Four months before the customer defected, early-warning signs were beginning to appear. Nice but not particularly unexpected.

Airline yield management improved because analytical techniques uncovered the best predictor that a passenger would actually catch a flight he had booked: that he had ordered a vegetarian meal.

Hey, I knew this all along! Over 20 years, I have ordered vegetarian meals almost every time and have almost never missed a flight.

Just kidding. This came out of left field, I have never seen it before. While the claim that airline yield management improved substantially due to this single discovery feels like a stretch, the story is certainly memorable.

Sometimes those data reveal more than was intended. For example, the city of Oakland, California, releases information on where and when arrests were made, which is put out on a private website, Oakland Crimespotting. At one point a few clicks revealed that police swept the whole of a busy street for prostitution every evening except on Wednesdays, a tactic they probably meant to keep to themselves.

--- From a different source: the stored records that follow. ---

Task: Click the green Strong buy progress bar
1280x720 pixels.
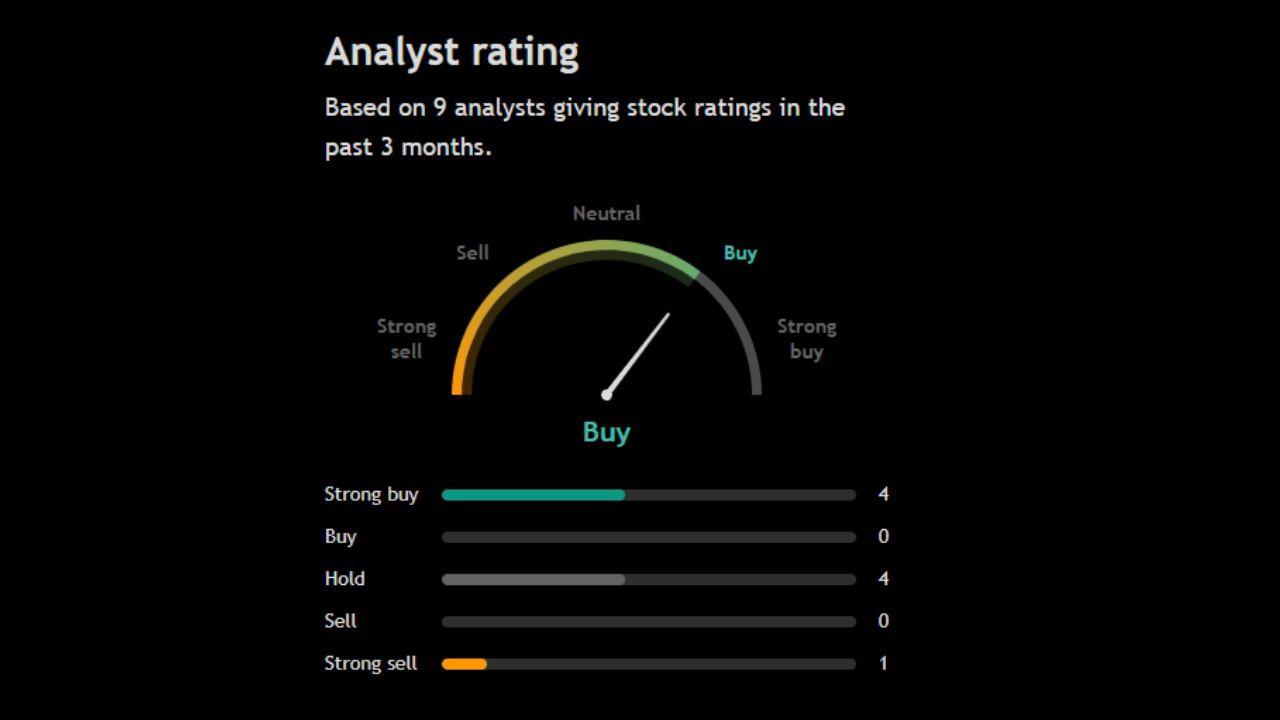Action: coord(533,495)
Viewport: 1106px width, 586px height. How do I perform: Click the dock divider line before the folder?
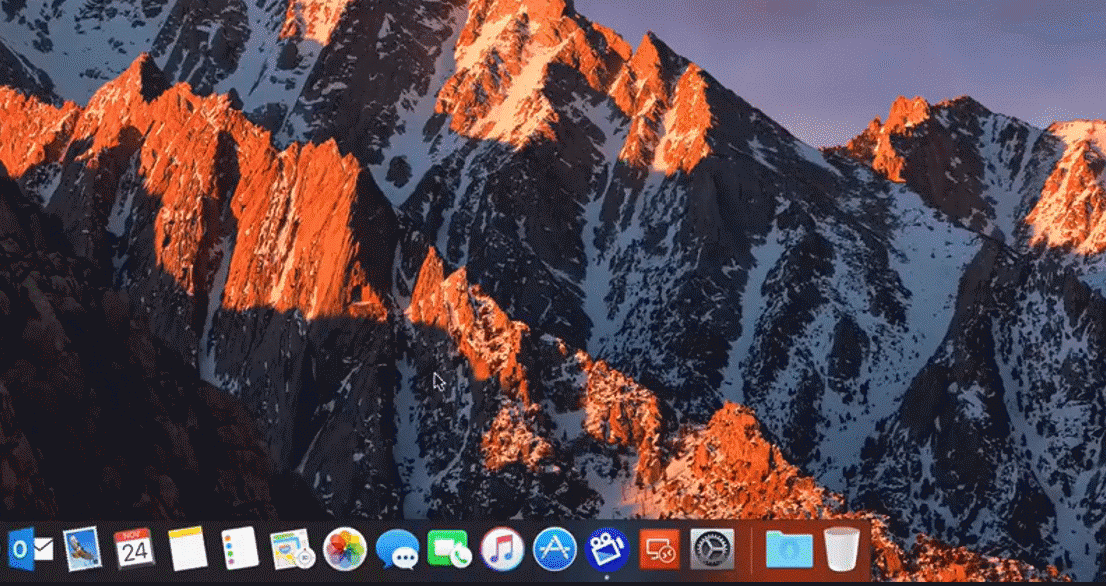click(751, 548)
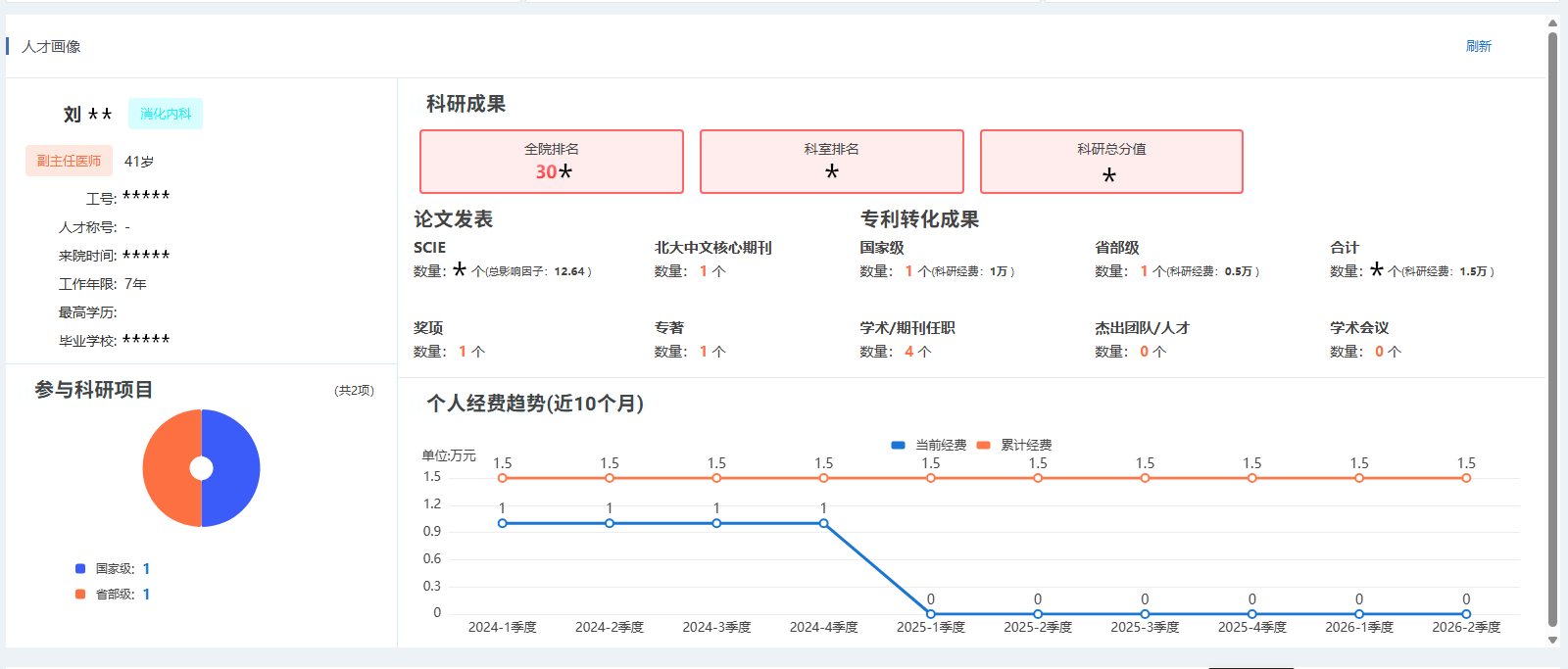Click the 2024-4季度 blue data point

pyautogui.click(x=823, y=523)
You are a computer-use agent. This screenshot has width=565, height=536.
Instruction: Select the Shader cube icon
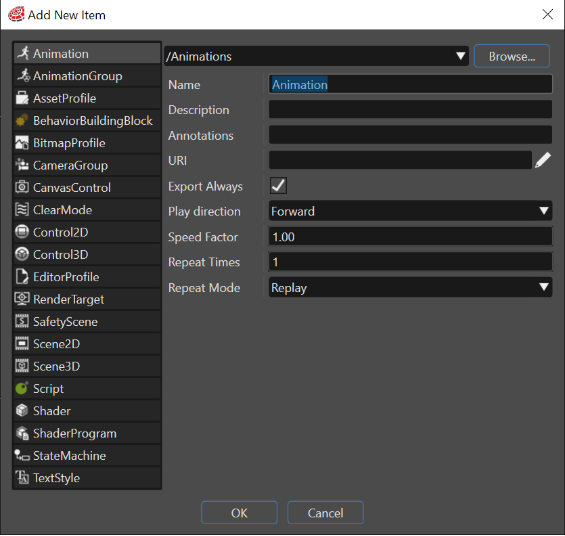click(x=22, y=411)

Worry-free Wednesdays! Great story, difficult to forget.

Let’s now turn to the two insights that stood out for me.

a new kind of professional has emerged, the data scientist, who combines the skills of software programmer, statistician and storyteller/artist to extract the nuggets of gold hidden under mountains of data.

This wasn’t completely new to me (I have friends whose job title is “Data Scientist”) but seeing the sentence in black-and-white crystallized the insight for me and made me appreciate the power of the trend. Particularly the point that the data scientist needs to be at the intersection of programming, stats and story-telling.

As more corporate functions, such as human resources or sales, are managed over a network, companies can see patterns across the whole of the business and share their information more easily.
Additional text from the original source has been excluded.